We can make sure we are seeing exact matches for both APIs by using phrase searching (surrounding the terms we want to search for with quotation marks, so “Water Lilies”)
Let’s repeat the above and show the images again, could the V&A take back the water lilies lead?
import requests
aic_response = requests.get('https://api.artic.edu/api/v1/artworks/search/?q="Water Lilies"&fields=title,image_id&limit=27')
aic_waterlilies_all = aic_response.json()['data']
aic_waterlilies_all_df = pd.DataFrame(aic_waterlilies_all)
aic_waterlilies_all_df.head()
_score | image_id | title | |
---|---|---|---|
0 | 5832.6357 | 3c27b499-af56-f0d5-93b5-a7f2f1ad5813 | Water Lilies |
1 | 4901.0713 | 8534685d-1102-e1e3-e194-94f6e925e8b0 | Water Lily Pond |
2 | 4382.1084 | 7a23ad22-2044-6d7d-6315-9b101dadc559 | Water Lily Pond |
3 | 3446.4350 | be652828-cb7d-f563-ec91-576b7b17d477 | Water-Lily Vessel |
4 | 2387.1343 | 76c4cff6-9126-bea6-dd6f-b2b073da5ef5 | Water Lilies |
IIIF_IMAGE_URL = "https://www.artic.edu/iiif/2/%s/full/100,100/0/default.jpg"
aic_waterlilies_all_df.image_id = [IIIF_IMAGE_URL % item for item in aic_waterlilies_all_df.image_id]
attach(aic_waterlilies_all_df, "image_id")
show()

That looks much more flower like! And now only 13 results. Let’s try the same for the V&A
import requests
vam_response = pd.read_csv('https://api.vam.ac.uk/v2/objects/search?q="Water%20Lilies"&images_exist=1&response_format=csv&page_size=50')
vam_waterlilies_all_df = pd.DataFrame(vam_response)
vam_waterlilies_all_df.head()
accessionNumber | accessionYear | systemNumber | objectType | _primaryTitle | _primaryPlace | _primaryMaker__name | _primaryMaker__association | _primaryDate | _primaryImageId | _sampleMaterial | _sampleTechnique | _sampleStyle | _currentLocation__displayName | _objectContentWarning | _imageContentWarning | |
---|---|---|---|---|---|---|---|---|---|---|---|---|---|---|---|---|
0 | MISC.2:4-1934 | 1934.0 | O97898 | Table | Water Lily | England | Grant, Duncan | painter | 1913 | 2008BT7494 | pine | painting | 20th century | In store | False | False |
1 | T.412-1977 | 1977.0 | O269011 | Furnishing fabric | Water Lily | England | Alister Maynard | designer | 1960s | 2017KM6455 | NaN | NaN | NaN | In store | False | False |
2 | CIRC.5-1972 | 1972.0 | O268751 | Furnishing fabric | Water Lily | Great Britain | Grace Sullivan | designer | 1972 | 2011EY3610 | NaN | NaN | NaN | In store | False | False |
3 | E.2242-2016 | 2016.0 | O1373041 | The Water Lily | England | Lucas, David | engraver | 1830 | 2016JP8759 | paper | Mezzotint | NaN | Prints & Drawings Study Room, level E | False | False | |
4 | C.152-1956 | 1956.0 | O149045 | Plate | Water Lily | Etruria | Josiah Wedgwood and Sons | maker | ca. 1811 | 2008BT0351 | lead glaze | transfer-printed | NaN | Ceramics, Room 139, The Curtain Foundation Gal... | False | False |
IIIF_IMAGE_URL = "https://framemark.vam.ac.uk/collections/%s/full/!100,100/0/default.jpg"

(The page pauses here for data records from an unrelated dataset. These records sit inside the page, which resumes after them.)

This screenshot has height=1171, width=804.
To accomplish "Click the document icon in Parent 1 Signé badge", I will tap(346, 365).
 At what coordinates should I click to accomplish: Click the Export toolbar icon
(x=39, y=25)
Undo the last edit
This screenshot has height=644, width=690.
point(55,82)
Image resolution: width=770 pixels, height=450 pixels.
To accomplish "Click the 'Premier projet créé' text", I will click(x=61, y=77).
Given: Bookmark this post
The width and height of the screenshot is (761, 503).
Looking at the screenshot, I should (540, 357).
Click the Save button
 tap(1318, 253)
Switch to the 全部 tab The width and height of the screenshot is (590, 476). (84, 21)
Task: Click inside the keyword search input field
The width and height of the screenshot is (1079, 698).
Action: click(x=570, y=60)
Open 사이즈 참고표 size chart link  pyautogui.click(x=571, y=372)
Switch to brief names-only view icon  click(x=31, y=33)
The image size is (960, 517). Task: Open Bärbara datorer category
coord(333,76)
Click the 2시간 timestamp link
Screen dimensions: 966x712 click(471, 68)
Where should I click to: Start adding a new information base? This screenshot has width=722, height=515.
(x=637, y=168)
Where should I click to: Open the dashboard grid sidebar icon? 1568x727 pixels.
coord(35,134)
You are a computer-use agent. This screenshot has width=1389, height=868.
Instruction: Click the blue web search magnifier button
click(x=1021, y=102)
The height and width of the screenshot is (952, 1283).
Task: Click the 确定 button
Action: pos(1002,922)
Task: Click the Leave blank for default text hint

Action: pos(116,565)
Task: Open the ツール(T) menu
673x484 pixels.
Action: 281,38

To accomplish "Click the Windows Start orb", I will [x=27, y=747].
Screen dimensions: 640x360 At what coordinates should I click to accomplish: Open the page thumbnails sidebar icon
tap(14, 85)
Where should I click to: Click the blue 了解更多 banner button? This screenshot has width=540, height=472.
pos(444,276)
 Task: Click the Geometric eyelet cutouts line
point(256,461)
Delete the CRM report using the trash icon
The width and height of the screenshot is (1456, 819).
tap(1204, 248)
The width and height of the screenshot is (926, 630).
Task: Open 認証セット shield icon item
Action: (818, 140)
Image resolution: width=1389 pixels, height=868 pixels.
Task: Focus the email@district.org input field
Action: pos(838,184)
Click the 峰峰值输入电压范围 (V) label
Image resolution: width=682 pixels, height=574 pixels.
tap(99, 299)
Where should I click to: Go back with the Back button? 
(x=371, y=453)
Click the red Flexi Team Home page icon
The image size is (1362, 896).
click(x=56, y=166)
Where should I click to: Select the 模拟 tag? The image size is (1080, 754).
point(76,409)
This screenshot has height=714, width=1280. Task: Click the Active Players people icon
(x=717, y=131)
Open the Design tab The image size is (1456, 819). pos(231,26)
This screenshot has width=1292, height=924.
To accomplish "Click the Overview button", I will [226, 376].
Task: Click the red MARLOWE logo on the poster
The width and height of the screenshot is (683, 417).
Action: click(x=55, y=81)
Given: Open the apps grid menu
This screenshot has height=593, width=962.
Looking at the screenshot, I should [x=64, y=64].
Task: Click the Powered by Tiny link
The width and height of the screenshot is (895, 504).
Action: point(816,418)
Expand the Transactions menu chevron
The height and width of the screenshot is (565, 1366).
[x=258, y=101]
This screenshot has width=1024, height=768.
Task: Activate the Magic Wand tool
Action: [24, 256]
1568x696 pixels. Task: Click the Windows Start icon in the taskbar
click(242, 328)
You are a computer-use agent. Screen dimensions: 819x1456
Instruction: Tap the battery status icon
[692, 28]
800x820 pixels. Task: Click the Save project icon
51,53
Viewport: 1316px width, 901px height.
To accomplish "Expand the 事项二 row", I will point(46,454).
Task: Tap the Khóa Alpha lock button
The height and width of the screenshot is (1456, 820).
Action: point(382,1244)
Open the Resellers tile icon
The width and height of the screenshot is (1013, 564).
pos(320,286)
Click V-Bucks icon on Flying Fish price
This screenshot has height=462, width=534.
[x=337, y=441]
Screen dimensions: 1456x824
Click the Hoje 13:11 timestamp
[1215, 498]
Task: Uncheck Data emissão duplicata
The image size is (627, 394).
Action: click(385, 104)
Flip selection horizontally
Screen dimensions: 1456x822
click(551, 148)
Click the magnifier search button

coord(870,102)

vam_waterlilies_all_df._primaryImageId = [IIIF_IMAGE_URL % item for item in vam_waterlilies_all_df._primaryImageId]
attach(vam_waterlilies_all_df, "_primaryImageId")
show()

Verdict¶
Well, that seems conclusive, look at all those water lilies. Admitedly, not all of them are quite in the style of Monet. But still, there are water lilies on plates, water lilies on wall paper, water lilies of some sort everywhere. On that basis, we completely un-biasedly declare the V&A the winner of the Water Lily challenge.
Note
Readers of the V&A and AIC API docs will be aware that a serious attempt to answer this question would require searching in each collection for all the variations of the way Water Lilies could be entered (Water-Lilies, Water Lilies, Water Lily, etc), and that some objects may depict water lilies but may not yet be catalogued as such.